We’d taken a page from Brisha’s book of tricks, Mort pilfering a high-energy electromagnetic device that, when used on a person, resembled a “sleeping death.” It was used on soldiers who’d been badly injured, keeping them in a kind of stasis until they could receive proper medical attention. The high-powered beams shivered into the body’s genetic structure, holding everything still, similar to the way Stone’s third eye froze anyone in its line of sight without killing them. Only, with the device being much closer to me, tucked under my spine, it had a far more intense effect than Stone’s third eye, giving the impression of death without the actual act of it.
“Now, can I take her to the incinerator before she starts to rot? She was dead in that room a whil
e, and this station is boiling hot,” Mort complained, while Navan’s wails intensified.
“I suppose so. I imagine she’d have ended up dead in the battle anyway,” he replied, followed by the soft scuff of his footsteps retreating. He’d let us pass; we’d gotten away with it.
The moment Navan took the stasis device out from under me, I’d have a couple of minutes until my bodily functions returned. I could feel him doing it as Mort started to push the gurney forward again, which meant we’d have to act fast. It wasn’t as though I could hold my breath and fool the rebel leader that way, if he came snooping around again. Besides, as soon as I got up and ran for the escape pod, the jig would most definitely be up.
“Hold up there, shifter!” Aurelius’s bark cut through the air again, just as we’d begun to move off.
“Yes, Chief?” Mort was as cool as a cucumber, his voice giving nothing away.
“There’s one more thing,” he purred, sending a shiver down my spine. “What’s the bag for?”
“Bag?”
Aurelius chuckled coldly. “Yes, that bag you’re carrying on your shoulder—what is it for?”
“Oh, this? Nothing, just some of Riley’s clothes and stuff, to chuck into the incinerator along with her. I thought it best to burn it, in case there was some sort of disease lurking,” Mort replied, but the lies were wearing thin.
The truth was, the large bag was filled to the brim with sweetblood vials for Nova, plus a stolen comm device for long-range transmissions.

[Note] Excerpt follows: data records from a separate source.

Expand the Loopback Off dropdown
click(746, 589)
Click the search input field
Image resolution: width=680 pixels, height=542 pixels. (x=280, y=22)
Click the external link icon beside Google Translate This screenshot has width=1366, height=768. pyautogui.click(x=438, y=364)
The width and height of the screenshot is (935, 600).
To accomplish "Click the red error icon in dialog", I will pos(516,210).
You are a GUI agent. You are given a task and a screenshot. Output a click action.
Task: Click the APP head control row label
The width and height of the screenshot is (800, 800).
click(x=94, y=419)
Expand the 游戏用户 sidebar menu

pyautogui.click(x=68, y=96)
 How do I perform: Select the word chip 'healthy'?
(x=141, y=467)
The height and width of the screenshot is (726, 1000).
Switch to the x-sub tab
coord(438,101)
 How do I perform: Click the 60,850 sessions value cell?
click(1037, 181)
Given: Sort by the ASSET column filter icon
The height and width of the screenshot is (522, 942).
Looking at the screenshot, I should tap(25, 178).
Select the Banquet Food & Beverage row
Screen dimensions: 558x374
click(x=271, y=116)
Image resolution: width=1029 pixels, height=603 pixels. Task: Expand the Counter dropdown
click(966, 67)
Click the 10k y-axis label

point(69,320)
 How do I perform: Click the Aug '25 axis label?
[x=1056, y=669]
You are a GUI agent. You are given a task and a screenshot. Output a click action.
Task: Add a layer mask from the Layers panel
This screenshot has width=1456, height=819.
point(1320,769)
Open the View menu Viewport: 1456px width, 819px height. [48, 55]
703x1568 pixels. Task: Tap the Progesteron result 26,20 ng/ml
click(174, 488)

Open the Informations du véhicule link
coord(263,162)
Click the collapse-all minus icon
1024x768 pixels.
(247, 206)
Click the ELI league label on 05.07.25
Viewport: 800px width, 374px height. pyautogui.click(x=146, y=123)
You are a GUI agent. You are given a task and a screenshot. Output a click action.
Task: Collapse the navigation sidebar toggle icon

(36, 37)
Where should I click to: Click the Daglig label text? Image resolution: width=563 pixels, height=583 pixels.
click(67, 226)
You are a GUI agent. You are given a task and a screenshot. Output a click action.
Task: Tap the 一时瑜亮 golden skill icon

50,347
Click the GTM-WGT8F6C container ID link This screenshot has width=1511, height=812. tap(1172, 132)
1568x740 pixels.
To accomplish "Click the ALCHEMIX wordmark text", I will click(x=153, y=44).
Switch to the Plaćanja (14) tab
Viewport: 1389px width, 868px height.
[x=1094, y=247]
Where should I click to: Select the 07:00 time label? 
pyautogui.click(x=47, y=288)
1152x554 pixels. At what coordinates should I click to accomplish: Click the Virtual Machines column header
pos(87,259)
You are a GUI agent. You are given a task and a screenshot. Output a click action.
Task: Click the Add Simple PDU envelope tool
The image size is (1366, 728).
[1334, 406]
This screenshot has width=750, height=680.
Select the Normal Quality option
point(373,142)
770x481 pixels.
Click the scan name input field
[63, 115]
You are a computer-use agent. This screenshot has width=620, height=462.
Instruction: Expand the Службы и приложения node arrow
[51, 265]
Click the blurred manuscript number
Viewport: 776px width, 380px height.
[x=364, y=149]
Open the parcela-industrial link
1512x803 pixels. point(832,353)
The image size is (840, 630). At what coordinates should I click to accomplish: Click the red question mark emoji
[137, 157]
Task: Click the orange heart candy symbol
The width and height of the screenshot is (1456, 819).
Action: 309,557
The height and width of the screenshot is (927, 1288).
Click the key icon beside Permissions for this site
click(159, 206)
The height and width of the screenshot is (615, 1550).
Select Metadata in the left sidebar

“Let me see,” Aurelius demanded.
“It’s just a bunch of bloodied clothes. You don’t need to see that,” Mort replied.
“Let. Me. See.”
Mort sighed. “You asked for it.”
With the sheet no longer covering my face, I opened my eyes in time to see Mort swing the bag around as hard as he could, smacking Aurelius in the side of the head, the clatter of vials jangling within. I hoped they were sturdy enough to withstand the impact, but I knew Mort wouldn’t have risked Nova’s food source unless he was sure the vials would survive in one piece. After that, everything became a blur. Mort took off down the hallway, pushing the gurney along at full pelt, while Navan sprinted alongside, clutching Nova tight to his chest.